Alicia Silva
Director General and Founder
Revitaliza Consultores
/
Insight

Historic Buildings Given a New Green Life

Wed, 02/24/2016 - 16:18

Wandering down the streets of Mexico City’s historical center you will find buildings erected and scarred by the tumultuous history of the country, from the buried relics of the Aztec empire to the palaces of colonial power. It is precisely these historic jewels and existing buildings that could benefit the most from today’s technologies. Alicia Silva, Director General and Founder of Revitaliza Consultores, and Santiago Rodríguez, Director of Energy Efficiency of the same consulting firm, both agree that the market segment that must capitalize on energy efficiency practices is existing buildings. “There is a lot of confusion in this particular sector, since many potential customers view this new technology as too expensive; however, they must realize the enormous potential and energy savings it brings,” Silva points out.

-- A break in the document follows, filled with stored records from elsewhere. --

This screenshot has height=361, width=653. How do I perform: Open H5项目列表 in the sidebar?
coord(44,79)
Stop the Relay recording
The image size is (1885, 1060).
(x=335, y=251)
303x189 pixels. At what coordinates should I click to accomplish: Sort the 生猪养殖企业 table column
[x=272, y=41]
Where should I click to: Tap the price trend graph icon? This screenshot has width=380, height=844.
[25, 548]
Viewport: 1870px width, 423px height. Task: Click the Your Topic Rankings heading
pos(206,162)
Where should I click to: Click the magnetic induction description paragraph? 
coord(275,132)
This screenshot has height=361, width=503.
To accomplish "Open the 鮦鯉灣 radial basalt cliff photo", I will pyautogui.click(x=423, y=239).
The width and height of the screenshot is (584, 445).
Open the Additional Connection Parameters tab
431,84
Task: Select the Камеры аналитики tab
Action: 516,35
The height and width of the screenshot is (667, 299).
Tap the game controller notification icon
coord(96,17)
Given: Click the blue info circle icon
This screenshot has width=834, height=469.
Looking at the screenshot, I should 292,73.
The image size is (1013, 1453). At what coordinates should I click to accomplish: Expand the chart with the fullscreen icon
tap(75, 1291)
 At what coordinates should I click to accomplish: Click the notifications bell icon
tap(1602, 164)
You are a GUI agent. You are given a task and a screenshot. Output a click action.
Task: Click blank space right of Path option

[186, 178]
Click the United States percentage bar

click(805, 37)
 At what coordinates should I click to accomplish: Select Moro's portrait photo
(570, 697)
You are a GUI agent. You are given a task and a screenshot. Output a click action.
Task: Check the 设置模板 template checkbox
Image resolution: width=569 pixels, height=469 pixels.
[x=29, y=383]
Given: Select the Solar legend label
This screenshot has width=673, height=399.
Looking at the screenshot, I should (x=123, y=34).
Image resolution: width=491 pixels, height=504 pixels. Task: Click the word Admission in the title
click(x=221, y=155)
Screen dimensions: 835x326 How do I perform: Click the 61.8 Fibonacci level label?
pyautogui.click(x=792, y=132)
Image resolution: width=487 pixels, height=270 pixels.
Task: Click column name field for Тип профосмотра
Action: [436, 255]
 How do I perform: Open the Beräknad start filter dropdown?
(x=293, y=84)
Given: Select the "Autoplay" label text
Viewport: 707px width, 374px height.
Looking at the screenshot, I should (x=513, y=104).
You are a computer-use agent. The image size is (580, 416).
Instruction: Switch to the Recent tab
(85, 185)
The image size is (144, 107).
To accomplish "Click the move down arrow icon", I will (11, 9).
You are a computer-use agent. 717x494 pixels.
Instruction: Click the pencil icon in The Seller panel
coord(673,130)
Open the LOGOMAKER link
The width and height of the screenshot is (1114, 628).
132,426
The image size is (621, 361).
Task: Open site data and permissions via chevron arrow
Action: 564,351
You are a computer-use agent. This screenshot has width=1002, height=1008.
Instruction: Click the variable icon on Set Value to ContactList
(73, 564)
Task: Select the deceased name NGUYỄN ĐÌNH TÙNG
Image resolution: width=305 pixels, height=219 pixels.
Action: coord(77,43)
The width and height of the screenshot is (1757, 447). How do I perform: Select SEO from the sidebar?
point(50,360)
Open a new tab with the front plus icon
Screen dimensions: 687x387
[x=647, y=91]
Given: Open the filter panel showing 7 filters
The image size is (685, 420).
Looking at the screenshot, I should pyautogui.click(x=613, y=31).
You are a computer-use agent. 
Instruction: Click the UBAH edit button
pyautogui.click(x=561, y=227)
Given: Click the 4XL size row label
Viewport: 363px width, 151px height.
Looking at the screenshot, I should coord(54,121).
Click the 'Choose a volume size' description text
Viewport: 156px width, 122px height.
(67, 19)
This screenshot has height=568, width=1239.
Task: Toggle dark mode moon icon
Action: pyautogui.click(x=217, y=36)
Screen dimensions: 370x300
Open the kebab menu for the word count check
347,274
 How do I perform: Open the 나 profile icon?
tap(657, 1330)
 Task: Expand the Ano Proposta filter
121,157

For Silva, the buildings in Mexico are built to last and usually they have durable structures that can be renovated with energy efficient technologies. The benefit of upgrading current sites over demolition and reconstruction is that less money is spent upgrading the system. Silva offers an example, “We ran the ROI cycle in a project in Queretaro where the customer had an existing building and wanted to add an extra story. We discovered that working with the existing structure rather than starting from scratch would be more efficient.” Huge potential has been identified in the area of heating, ventilation, and air conditioning (HVAC), and a boom is beginning to be seen in the renovation of old buildings with new equipment, where energy savings are significant. “We have seen, for instance, that many old buildings have R22 refrigerants, which are bad for the environment, and are banned in Europe and the US. Mexico is to follow suit in banning this particular equipment, so the companies buying these systems can only use them temporarily and the equipment will have to be replaced in the short term,” Silva explains. For her, complying with higher standards is necessary, since the client will not only save in energy consumption, but the equipment will also last for longer

Offering the most advanced tools for designing sustainable buildings is at the core of Revitaliza Consultores. One of these is energy modelling, where a 3D model of the building is created and a thermodynamic simulation performed to estimate with precision how much energy the design will consume and how it will be distributed. This enables the client to assess different designs of the building in order to identify the most efficient. “The first advantage is obvious; it is cheaper and prevents making adjustments during the construction period. It shows clients how energy efficiency measures will impact their operations and it is a tool that can spell out how much a client saves per solution applied to the design,” Rodríguez comments. Silva adds that for existing buildings, the firm also carries out energy audits using the ASHRAE standards. “It is a process in which we review the whole building from the maintenance and operation processes to the actual construction. We use a platform from the EPA called Portfolio Manager, where the client can benchmark its building against others in similar categories.” Unfortunately, in Silva’s eyes, Mexico has lagged behind in terms of normativity. “We have the NOM-008-ENER-2001, which is related to energy efficiency for non-residential buildings. This norm has seen some improvements, but will be difficult to enforce over the long term. We also have programs such as the PECES, but it is inherently inefficient,” she laments. Some organizations have made progress in setting out a national certificate, yet Silva opposes these initiatives and deems them unnecessary. “When you tropicalize processes, you make them easily corruptible. It is better and far more transparent to opt for international standards, since they will provide increased credibility levels to the customers.”

In Silva’s experience, the human element plays an important part in existing buildings in terms of efficiency, and if people participate, energy savings of up to 30% can be obtained. The sector that is leading the way in the sustainability market is corporate buildings, and the manufacturing industry is beginning to understand that energy is essential for its survival. Despite common misconceptions and regulatory shortcomings, the government is beginning to adopt a greener mindset. “The issue does not lie in the unwillingness of the government, but rather the lack of knowledge in certain segments. People in general are eager to adopt sustainability and become green, since they feel they are making a difference,” Silva declares.